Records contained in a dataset
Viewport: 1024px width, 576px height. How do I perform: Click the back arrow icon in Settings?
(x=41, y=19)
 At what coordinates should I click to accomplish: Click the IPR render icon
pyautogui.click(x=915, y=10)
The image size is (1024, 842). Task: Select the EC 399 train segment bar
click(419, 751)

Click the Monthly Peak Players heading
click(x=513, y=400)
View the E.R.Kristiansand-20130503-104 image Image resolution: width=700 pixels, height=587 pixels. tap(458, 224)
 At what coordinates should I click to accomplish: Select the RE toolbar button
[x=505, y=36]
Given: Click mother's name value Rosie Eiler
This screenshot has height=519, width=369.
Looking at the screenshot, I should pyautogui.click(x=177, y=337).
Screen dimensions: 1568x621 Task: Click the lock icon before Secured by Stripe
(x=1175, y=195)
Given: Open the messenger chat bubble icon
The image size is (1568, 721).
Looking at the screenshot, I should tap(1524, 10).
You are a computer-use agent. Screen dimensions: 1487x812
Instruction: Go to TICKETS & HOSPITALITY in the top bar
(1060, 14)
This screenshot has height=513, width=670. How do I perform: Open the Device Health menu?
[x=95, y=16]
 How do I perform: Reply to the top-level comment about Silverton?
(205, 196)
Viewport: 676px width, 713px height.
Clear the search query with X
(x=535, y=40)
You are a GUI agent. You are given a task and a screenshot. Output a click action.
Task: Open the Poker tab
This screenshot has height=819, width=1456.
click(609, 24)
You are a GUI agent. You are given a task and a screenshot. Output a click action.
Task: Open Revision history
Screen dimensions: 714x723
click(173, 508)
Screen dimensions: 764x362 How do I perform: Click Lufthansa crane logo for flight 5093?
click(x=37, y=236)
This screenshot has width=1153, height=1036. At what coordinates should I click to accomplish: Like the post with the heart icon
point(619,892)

# WORK REQUEST
Return the entries in full, keeping every line exactly as it is.

# EXPECTED OUTPUT
Viewport: 1024px width, 576px height. How do I perform: Click the back arrow icon in Settings?
(x=41, y=19)
 At what coordinates should I click to accomplish: Click the IPR render icon
pyautogui.click(x=915, y=10)
The image size is (1024, 842). Task: Select the EC 399 train segment bar
click(419, 751)

Click the Monthly Peak Players heading
click(x=513, y=400)
View the E.R.Kristiansand-20130503-104 image Image resolution: width=700 pixels, height=587 pixels. tap(458, 224)
 At what coordinates should I click to accomplish: Select the RE toolbar button
[x=505, y=36]
Given: Click mother's name value Rosie Eiler
This screenshot has height=519, width=369.
Looking at the screenshot, I should pyautogui.click(x=177, y=337).
Screen dimensions: 1568x621 Task: Click the lock icon before Secured by Stripe
(x=1175, y=195)
Given: Open the messenger chat bubble icon
The image size is (1568, 721).
Looking at the screenshot, I should tap(1524, 10).
You are a computer-use agent. Screen dimensions: 1487x812
Instruction: Go to TICKETS & HOSPITALITY in the top bar
(1060, 14)
This screenshot has height=513, width=670. How do I perform: Open the Device Health menu?
[x=95, y=16]
 How do I perform: Reply to the top-level comment about Silverton?
(205, 196)
Viewport: 676px width, 713px height.
Clear the search query with X
(x=535, y=40)
You are a GUI agent. You are given a task and a screenshot. Output a click action.
Task: Open the Poker tab
This screenshot has height=819, width=1456.
click(609, 24)
You are a GUI agent. You are given a task and a screenshot. Output a click action.
Task: Open Revision history
Screen dimensions: 714x723
click(173, 508)
Screen dimensions: 764x362 How do I perform: Click Lufthansa crane logo for flight 5093?
click(x=37, y=236)
This screenshot has width=1153, height=1036. At what coordinates should I click to accomplish: Like the post with the heart icon
point(619,892)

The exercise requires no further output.